Reproduce the entries below verbatim, from their first line through the line that contains "Looking at the", including both ends. Leave the pictures out of your answer.

○ ○ ○ ○ ○

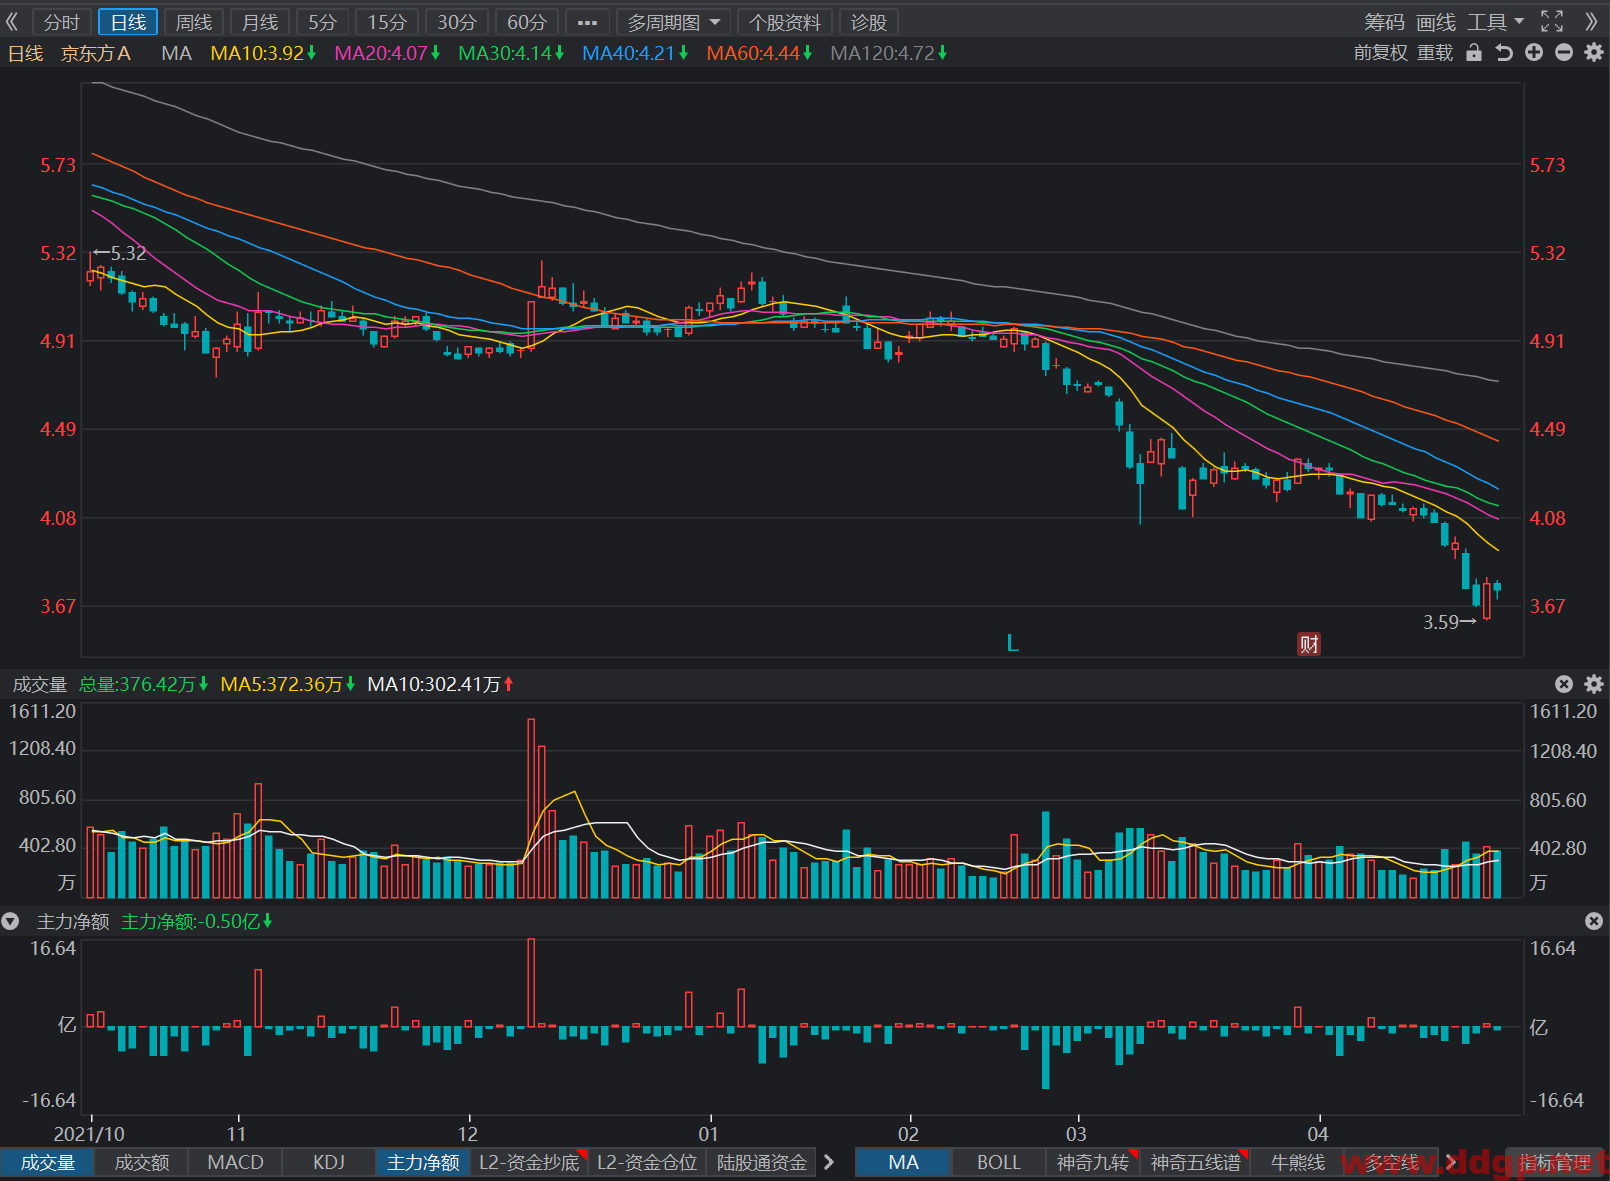The height and width of the screenshot is (1181, 1610).
Task: Zoom in with the plus circle icon
Action: click(x=1534, y=53)
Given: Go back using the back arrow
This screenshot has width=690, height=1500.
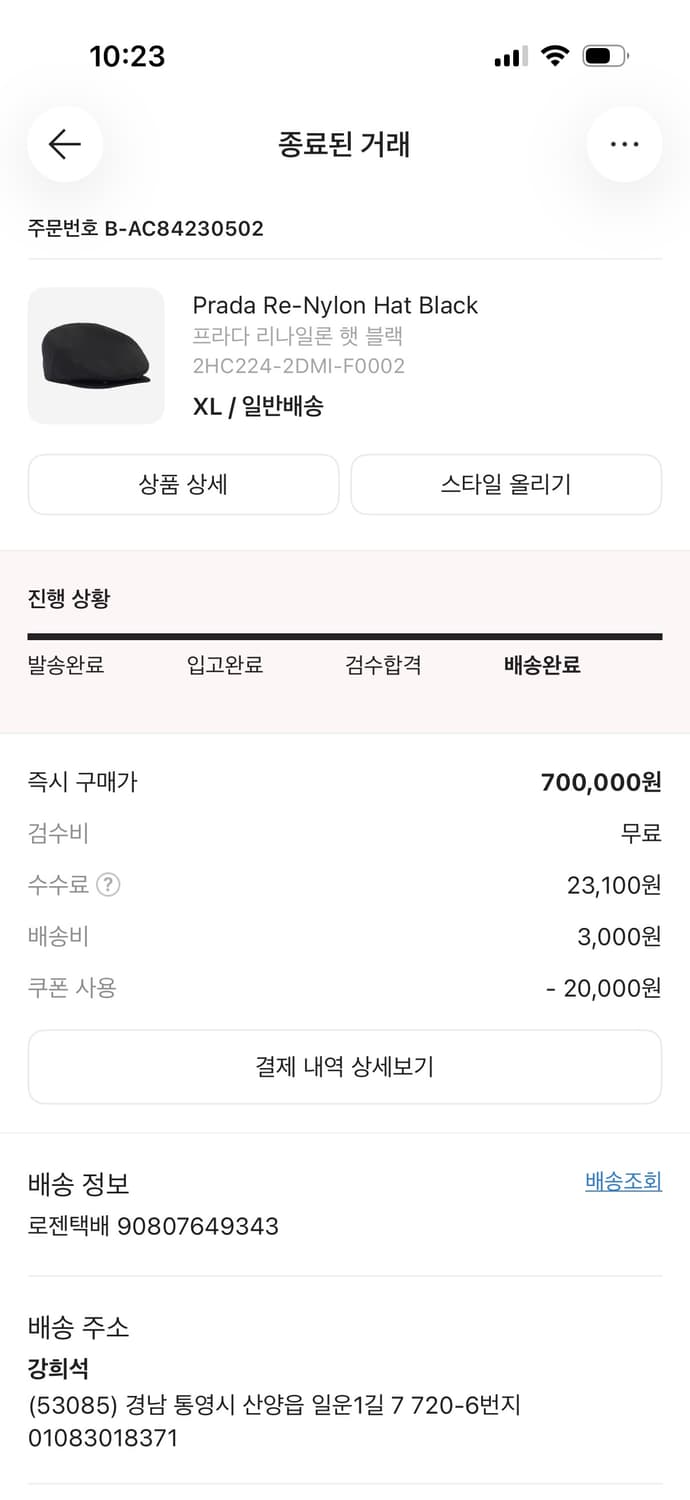Looking at the screenshot, I should (64, 144).
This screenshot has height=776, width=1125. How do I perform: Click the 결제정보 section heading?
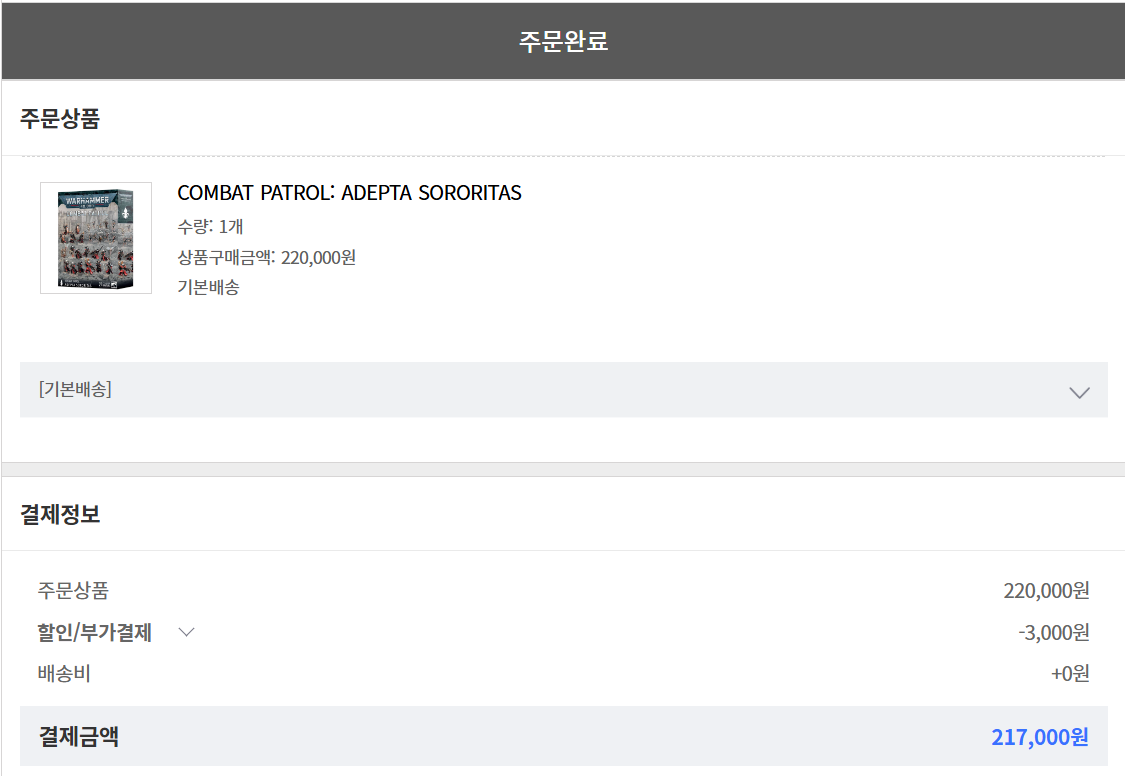tap(60, 515)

○ ○ ○ ○ ○

◆ **The reply**:
The height and width of the screenshot is (1181, 1610).
Task: Zoom in with the plus circle icon
Action: click(x=1534, y=53)
Given: Go back using the back arrow
This screenshot has width=690, height=1500.
Looking at the screenshot, I should (64, 144).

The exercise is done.